## Tasks and exercises
[A] Transcribe the part of the mailing-list reply on sd error handling from "Re: [PATCH] [RFC]" to "out of spec.".
[B] Using the mailing-list reply on sd error handling, answer these:
(i) What date and time appear on James Bottomley's message?
(ii) How is Tony Battersby's RAID connected?
(iii) Where did Luben Tuikov say the suggested sanity check should be added?
[C] Continue the mailing-list reply on sd error handling from where it stops.

═════ Provided passage

Re: [PATCH] [RFC] sd: make error handling more robust

James Bottomley <James.Bottomley@xxxxxxxxxxxxxxxxxxxxx> · Fri, 01 Feb 2008 10:09:47 -0600

On Fri, 2008-02-01 at 10:46 -0500, Tony Battersby wrote:
> Luben Tuikov wrote:
> > This is due to the fact that the LU/LLDD returned
> > sense data with VALID = 1, and so Bad LBA is assumed
> > correct.  This is as per spec. At this moment given
> > the situation you describe it seems that the LU/LLDD
> > is behaving out of spec.
> >
> >   
> I agree that my RAID (an external SCSI RAID connected via LSI Ultra320
> HBA) is out-of-spec.  It should set VALID = 0 if the sense information
> bytes are invalid.  I also agree that my patch is geared toward making
> the kernel more robust when faced with out-of-spec devices.
> 
> > As to sanity checking, given the inequality above,
> > and your peculiar target/LLDD returning broken
> > sense data, a sanity check would be the following:
> >
> >    if (bad_lba < start_lba)
> >          goto out;
> >
> > Added immediately before the computation of
> > good_bytes.
> >
> >   
> I agree that the simple check that you suggest would handle the
> particular case of my out-of-spec RAID.  However, since we are
> sanity-checking bad_lba, why not also add a check for the upper bound
> too, in case there are other disks that are out-of-spec in a different
> way?  I want to guarantee that sd_done() always returns a valid
> good_bytes value regardless of what the sense data contains.

══════════
═════ Data section

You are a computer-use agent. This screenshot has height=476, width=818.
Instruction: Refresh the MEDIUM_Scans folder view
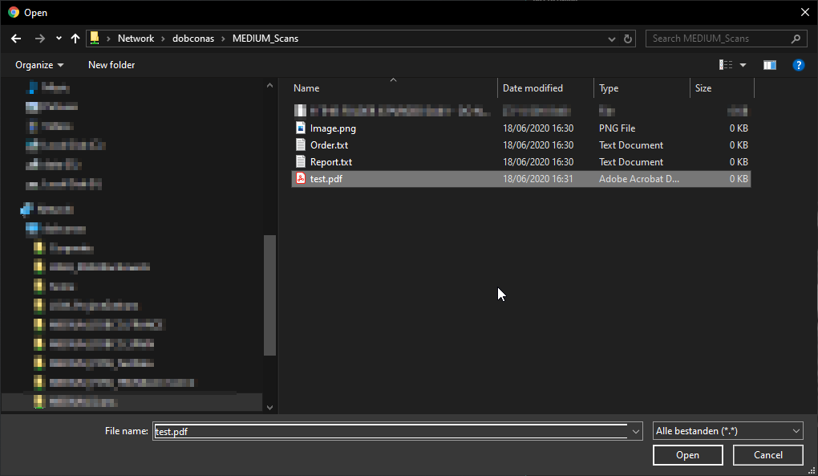coord(629,39)
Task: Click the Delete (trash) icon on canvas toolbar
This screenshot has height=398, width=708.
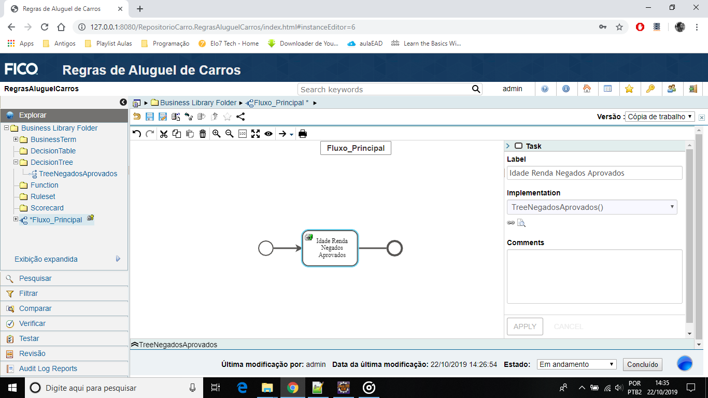Action: click(x=202, y=134)
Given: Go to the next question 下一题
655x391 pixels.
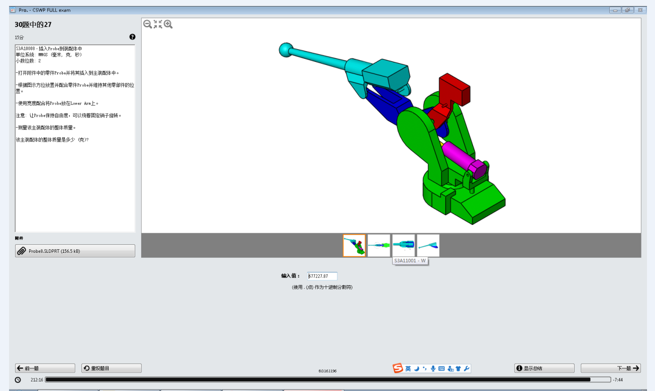Looking at the screenshot, I should pos(611,368).
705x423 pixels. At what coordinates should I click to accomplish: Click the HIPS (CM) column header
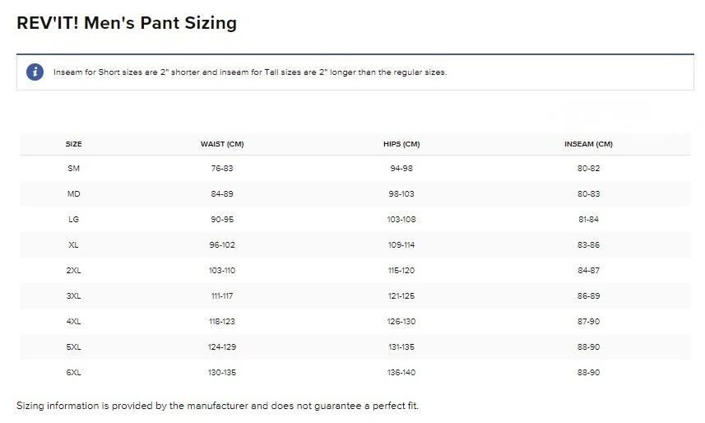coord(401,144)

══════════

## Results for the exercise
[A]
Re: [PATCH] [RFC] sd: make error handling more robust

James Bottomley <James.Bottomley@xxxxxxxxxxxxxxxxxxxxx> · Fri, 01 Feb 2008 10:09:47 -0600

On Fri, 2008-02-01 at 10:46 -0500, Tony Battersby wrote:
> Luben Tuikov wrote:
> > This is due to the fact that the LU/LLDD returned
> > sense data with VALID = 1, and so Bad LBA is assumed
> > correct.  This is as per spec. At this moment given
> > the situation you describe it seems that the LU/LLDD
> > is behaving out of spec.

[B]
(i) Fri, 01 Feb 2008 10:09:47 -0600
(ii) It is an external SCSI RAID connected via an LSI Ultra320 HBA.
(iii) Immediately before the computation of good_bytes.

[C]
Actually, no, that's not the way we work.  The initial presumption has
to be that a SCSI device follows the spec it's advertising it follows.
If we have to second guess everything going on to and coming off the
wire on the grounds the device might not be following the spec we'd have
no subsystem left.

The way we handle out of spec devices varies, usually by blacklists or
flags.  In this case, since the path isn't hot it's only error, adding
an inline check looks fine.  However, making the check Byzantine "just
in case" isn't the way to do this.  The check should be the minimum that
catches the out of spec problem

i.e., the course of action almost precisely what Luben is advocating.
Could you please try his patch and see if it fixes your problem?

> >> The following code in sd_done doesn't seem right to me:
> >>
> >>        if (driver_byte(result) != DRIVER_SENSE &&
> >>            (!sense_valid || sense_deferred))
> >>                 goto out;
> >>
> >> It would make more sense to use || rather than &&
> >> for this test.
> >>     
> >
> > That's very easy to verify. Simply negate the
> > test and see if what you get makes sense. Case
> > in point:
> >
> > Negate original:
> >     if (driver_byte(result) == DRIVER_SENSE ||
> >         (sense_valid && !sense_defered))
> >             Inspect sense.
> >
> > Negate your proposed change "&&" -> "||":
> >     if (driver_byte(result) == DRIVER_SENSE &&
> >          (sense_valid && !sense_deferred))
> >                 Inspect sense.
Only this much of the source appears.